Am 10.01.2011 14:23, schrieb Reindl Harald:
Am 10.01.2011 14:11, schrieb John Adams:
As it may take some time to build up software packaging facility
where is the problem to take the source-package and
try to replace the programsource for a rebuild?
On RHEL/Fedora you take the srpm, install it as builduser, put
the newer tarball under SOURCES, edit the SPECFILE and do
a "rpmbuild -bb postfix.spec", i do this since a long time
necause i rebuild all our core-services with optimized
gcc-flags
I use Slackware. There's no deb, no rpm, no spec, no dependency
checking, no whatever you may have in ubuntu debian centos rhel sles
etc..., it's not there :)
Just plain old tgz. Great, isn't it? No tight corsett, it gives you all
the freedom you may ever require.
To learn building/rebuilding packages for your distro
is good knowhow because it affects other packages too
and later you can deploy your version with a own repo
on thousands of machines if needed, dependencies are
resolved and so on....
I suggest you make a clean install on a vmware
Jep the builduser, environemnt etc. should be a VM
Jere too, one for i386 and one for x86_64 :-)

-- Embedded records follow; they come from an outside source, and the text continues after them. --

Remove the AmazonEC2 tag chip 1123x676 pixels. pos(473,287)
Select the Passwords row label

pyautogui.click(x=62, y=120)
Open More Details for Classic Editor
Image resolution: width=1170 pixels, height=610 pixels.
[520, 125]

I do use root permissions to build, but I do it on a build host
bad practice is everywhere bad practice
A bad practice that works for me.
some source packages disallowing this as long you do not
modifie the sources,
Well, if you use the tar ball, you can always use root. Slackware.

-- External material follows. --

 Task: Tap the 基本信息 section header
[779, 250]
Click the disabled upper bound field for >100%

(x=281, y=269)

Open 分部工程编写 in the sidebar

ok a snapshot can revert back
but it is nicer prevent damage instead repair and
Exactly. That's why I usually check the Makefile for a very specific
capability before running 'make install DESTDIR=/installation/path'.
be sure if this happens your latest snapshot is old enough
that revert hurts :-)
My build scripts are svn-ized :) I would just lose the time to delete
the checkout and type svn up. 2 minutes with a cup of coffee in between?
More than that I do preliminary checks of the
Makefile's capabilities - if there is a Makefile - before I am building. These
tests perhaps do not apply on you
because I don't use Ubuntu or Debian.
Before I deploy a package, I usually test it. Are the permissions right? Does
it install the files into the right
directories? Does it create the needed links, devices, ...? When I configure
the software and start it, does it
start up? And then, finally, when I am sure, I deploy it to a productive server
and always have a way back to the
old version if the new still does not work.
rpmbuild as example should EVER called with explicit user and
if there is a bug in the bzild-process which wants to touch files
outside the build-folder it fails an dnothing happens - do this
as root overwrites files on your build-system, mybe fails later
and you have an undefined state of your system
To summarize:
* If avoidable, don't use root for software building
* put your software packaging facility away from your productive servers
* before deploying to production, test your new built package
This may sound like overkill. But it's worth the trouble.
On Mon, Jan 10, 2011 at 10:43 AM, John Adams<mailingli...@belfin.ch> wrote:
Am 10.01.2011 10:06, schrieb Buzai Andras:
Hi,
I want to install Postfix 2.7.2 by compiling it from sources.
In the INSTALL file I saw the following statement:
"In the instructions below, a command written as "#
command" should be executed as the superuser.
A command written as "% command" should be executed as an
unprivileged user."
My question is:
The user used to configure/compile the sources is used in anyway in
Postfix later?
No.
Is there any security risk if I configure/compile all the sources
as the superuser? (I am referring only to the build/installation
process)
For installing, take a look at the software packaging procedure of your
distro/OS. This is much cleaner than just run 'make install'.
Thank you,
Buzai